■ Given records:
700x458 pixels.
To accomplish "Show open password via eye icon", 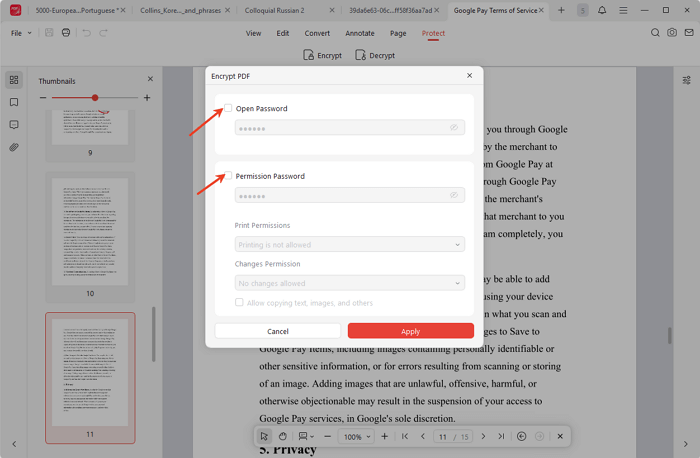I will pos(454,128).
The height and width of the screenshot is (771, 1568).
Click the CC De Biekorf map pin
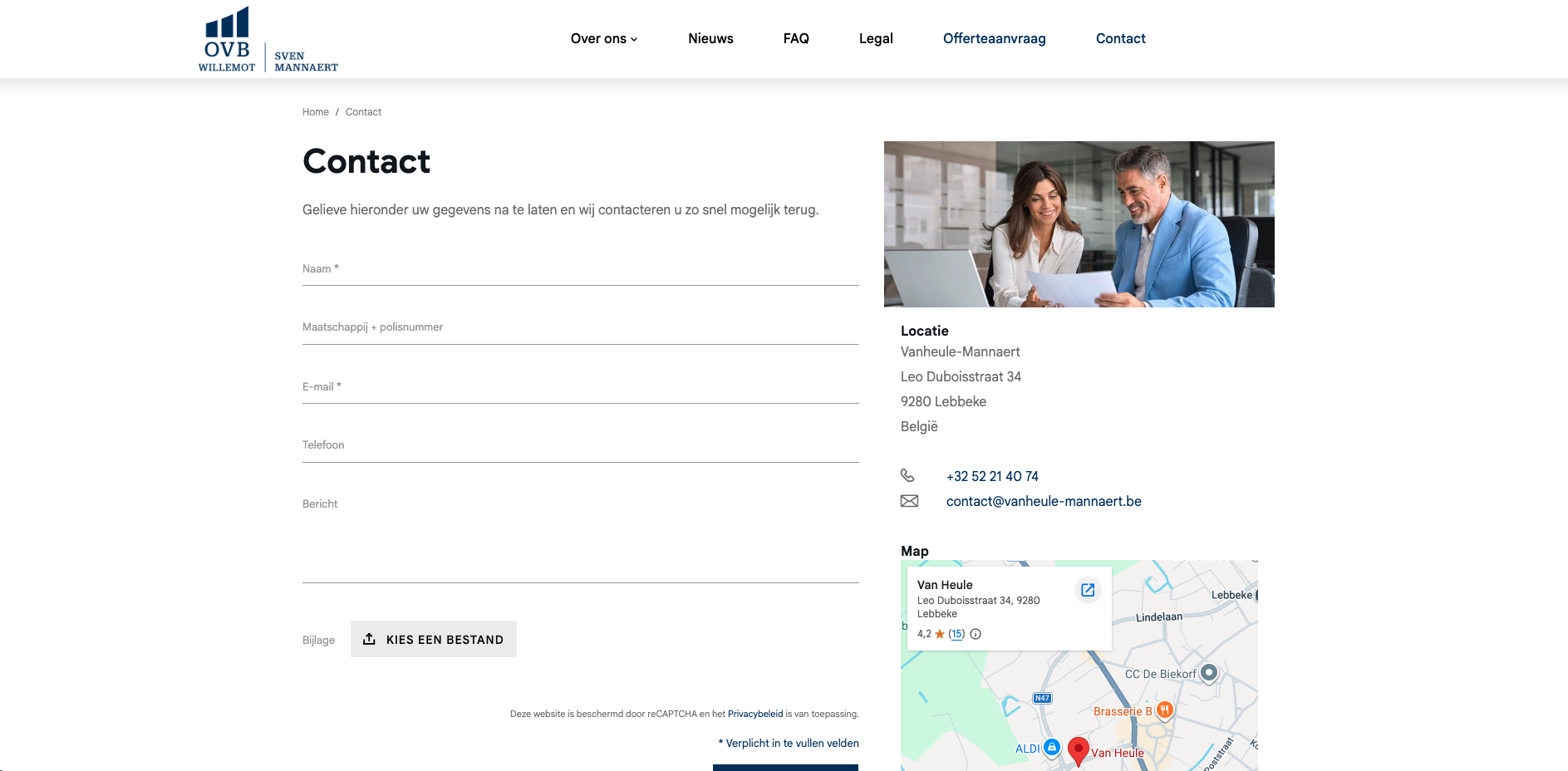(x=1209, y=672)
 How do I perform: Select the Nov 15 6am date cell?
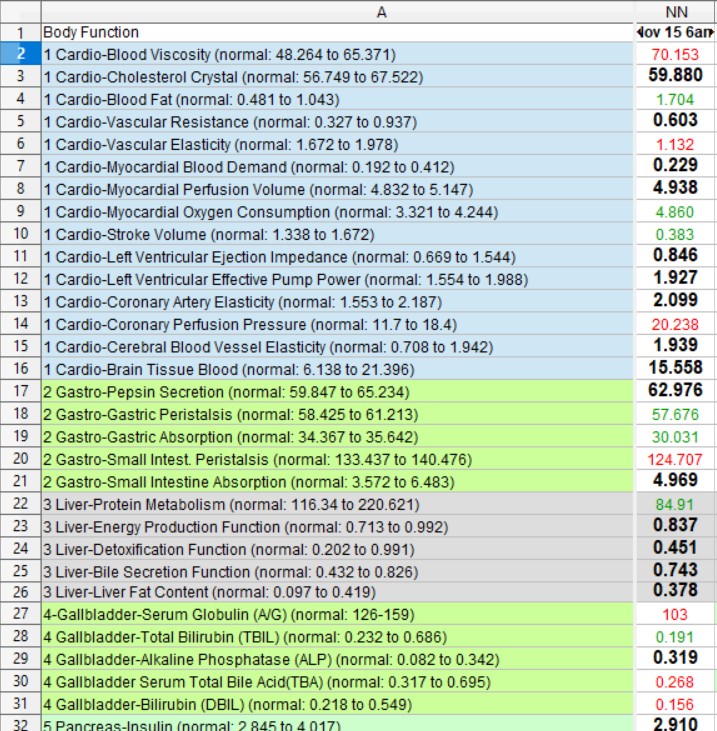[x=675, y=32]
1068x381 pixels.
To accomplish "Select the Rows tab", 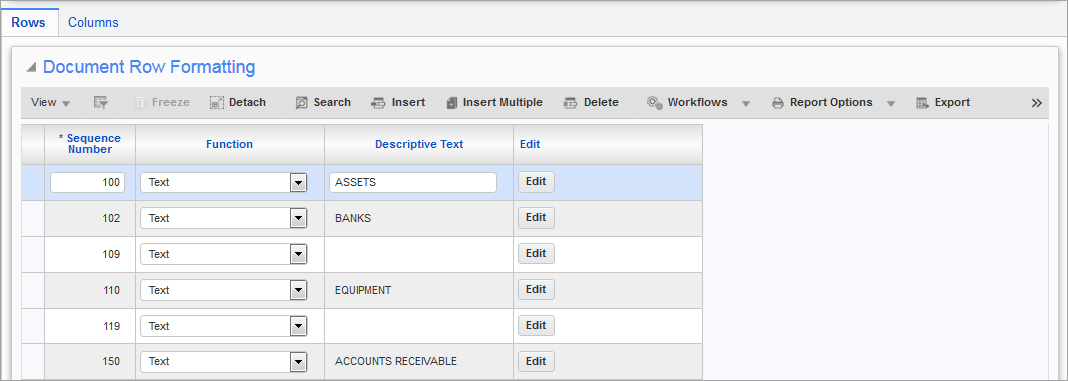I will [29, 22].
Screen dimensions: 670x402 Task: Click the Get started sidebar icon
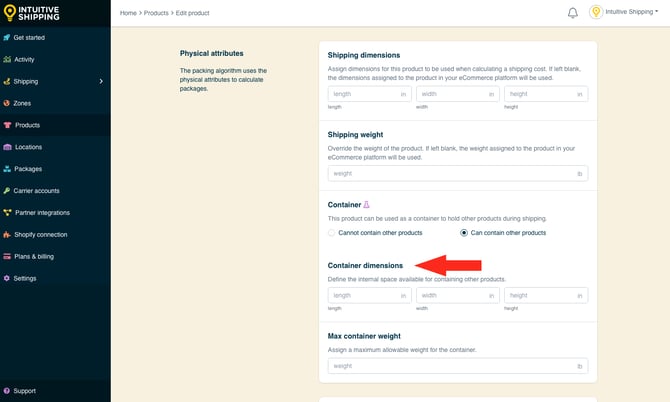tap(7, 37)

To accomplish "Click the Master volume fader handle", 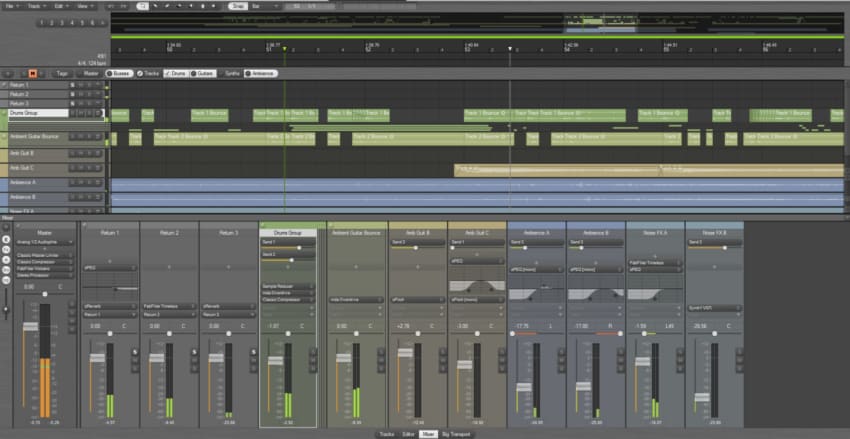I will [x=30, y=327].
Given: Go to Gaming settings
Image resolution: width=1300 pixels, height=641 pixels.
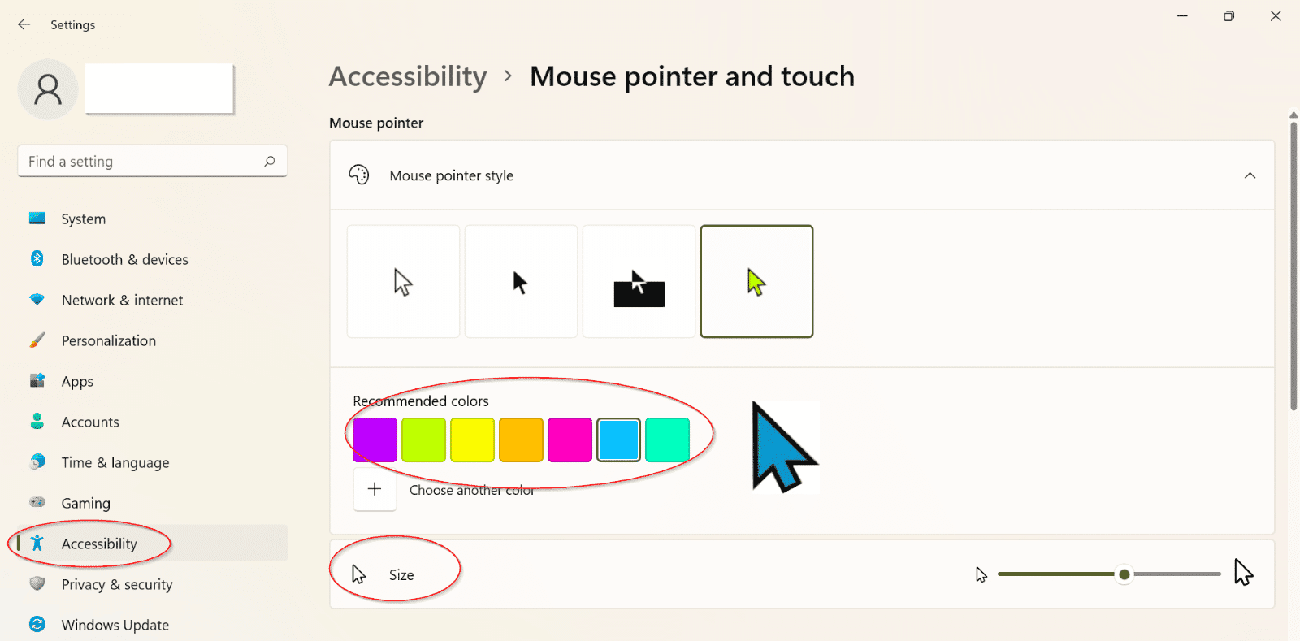Looking at the screenshot, I should [x=85, y=503].
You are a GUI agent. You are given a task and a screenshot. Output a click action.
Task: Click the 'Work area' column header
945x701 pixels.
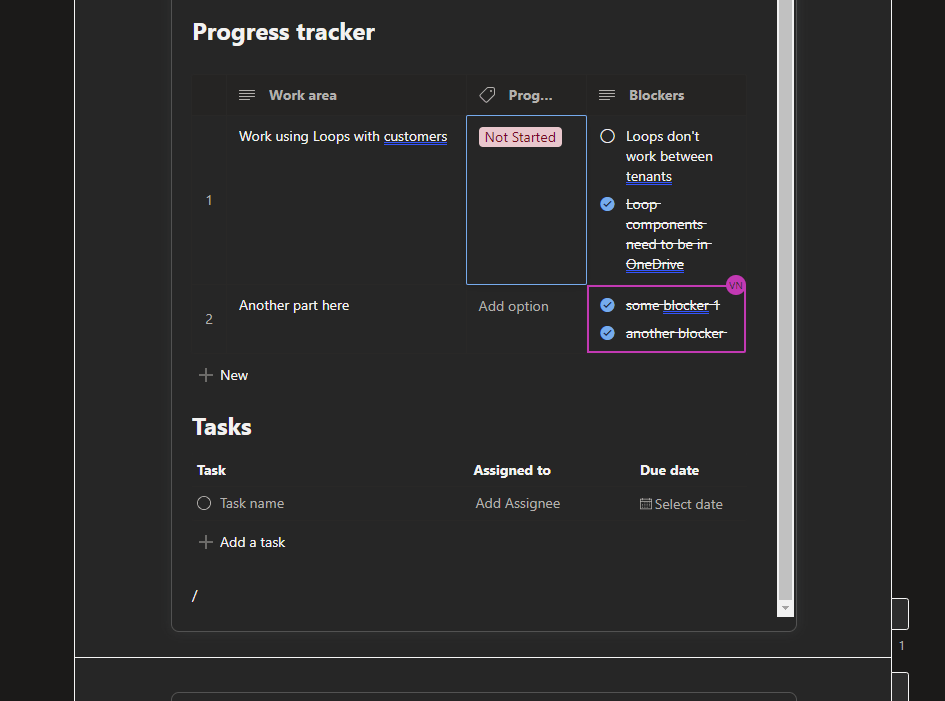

■ Task objective: Copy the final stretch of the entries exactly: the line containing "You are a GUI" and every line after it through the last. Include no pictures and nothing more.

■ Exercise solution:
You are a GUI agent. You are given a task and a screenshot. Output a click action.
Task: Click the 'Work area' column header
945x701 pixels.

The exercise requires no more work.